Avant tout, lecteurs, sachez que vous êtes sur l’un des sites Internet qui préfigure l’avenir. Rendez-vous page cent quatre-vingt-onze : "Avant deux mille trente, la plupart des médias papier, en particulier la presse quotidienne, deviendront virtuels ; ils offriront des services de communauté de plus en plus instantanés, de plus en plus coopératifs, de plus en plus sur mesure, sur le modèle américain de MySpace, coréen de OhMyNews ou français de AgoraVox. Sous le contrôle de journalistes professionnels, des citoyens apporteront une autre perspective à l’information [...]. Certains de ces journalistes-citoyens acquerront une grande notoriété ; leurs revenus varieront en fonction de la popularité de leurs oeuvres ; déjà, certains contributeurs de blogs gagnent plus de 3000 dollars par mois." Qui sait ? Je deviendrai peut-être un cybercontributeur reconnu !
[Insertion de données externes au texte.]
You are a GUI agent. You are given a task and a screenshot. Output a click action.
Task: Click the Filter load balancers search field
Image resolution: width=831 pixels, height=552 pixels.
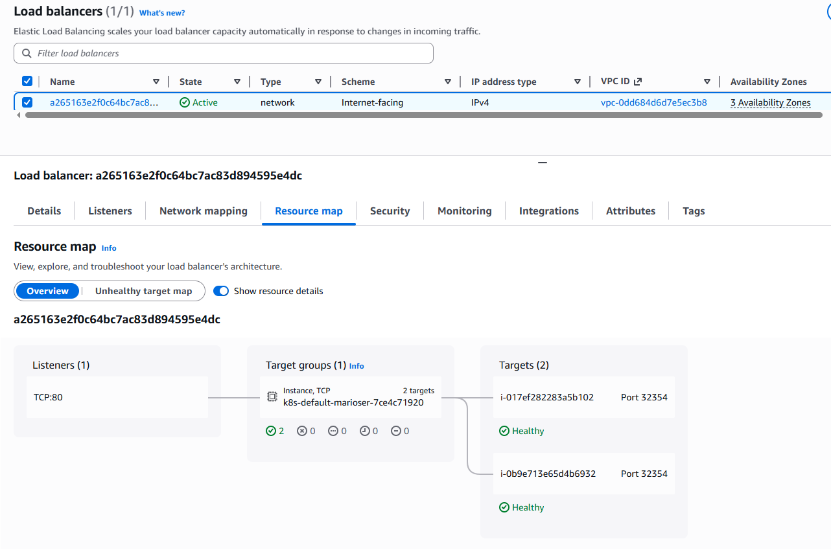[224, 53]
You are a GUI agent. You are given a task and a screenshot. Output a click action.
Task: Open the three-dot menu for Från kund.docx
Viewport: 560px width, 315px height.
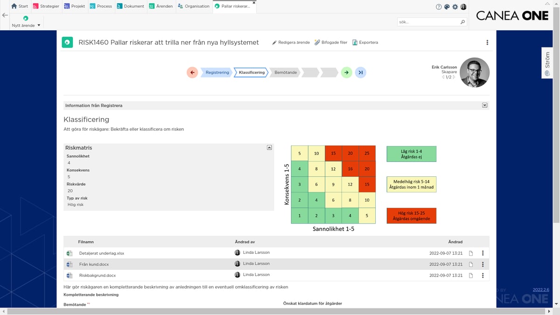tap(483, 264)
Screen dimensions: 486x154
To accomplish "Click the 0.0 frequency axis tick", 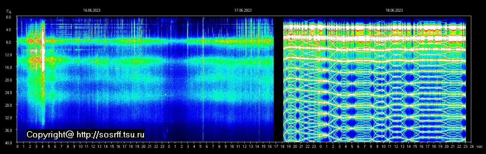I will [9, 17].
Que raconte le livre ? La première partie retrace l’histoire du capitalisme, des débuts de l’humanité à nos jours. Elle décrit la respiration de l’Ordre marchand et la succession de ses différents coeurs au cours des mille dernières années : Bruges, Venise, Anvers, Gênes, Amsterdam, Londres, Boston, New York, et depuis 1980, Los Angeles. L’auteur analyse pour chacun d’eux les raisons de leur avènement, de leur destitution, l’intimité de leurs rouages. Il dégage leurs propriétés intrinsèques et extrinsèques, les influences qu’ils exercent, les contraintes qu’ils subissent, les stratégies qu’ils emploient, les technologies qu’ils investissent. Au terme de cette première partie, l’historien futurologue se lance dans une description effrénée des cinquante prochaines années sur tous les plans : économique, politique, diplomatique, écologique, scientifique, technologique, sociologique, psychologique et culturel.

Ainsi, la chute du dernier coeur de l’Ordre marchand et l’effondrement de l’empire américain d’ici vingt à trente ans laisseront place à une dixième forme, polycentrique ou multicoeur, que l’auteur intitule génériquement l’hyperempire. Les technologies permettront encore plus la délocalisation et l’ubiquité. La classe dirigeante, dont feront partie les hypernomades, aura les rênes d’entreprises protéiformes. Si vous pensez à Bill Gates pour incarner de telles personnes, je pense aussi à Alain Ducasse. Constatez plutôt : vingt-et-un restaurants dans le monde, l’exploitation des restaurants de la Tour Eiffel, trois écoles de formation, une chaîne hôtelière (Châteaux et Hôtels de France : cinq cents trente-huit adhérents), cinq auberges chics, une maison d’édition, trois cents chefs formés, mille quatre cents collaborateurs. Cet homme est partout, nulle part, connecté, réactif, volatil. Pour ces hypernomades, la citoyenneté sera remplacée par un contrat conclu avec l’Etat le plus offrant. Le sentiment patriotique ne les arrêtera pas. Johnny Halliday a déjà préféré s’exiler en Suisse, à la place de la France ou de la Belgique. Le symbole qu’il représente pour la France ne trouble en rien ses états d’âme.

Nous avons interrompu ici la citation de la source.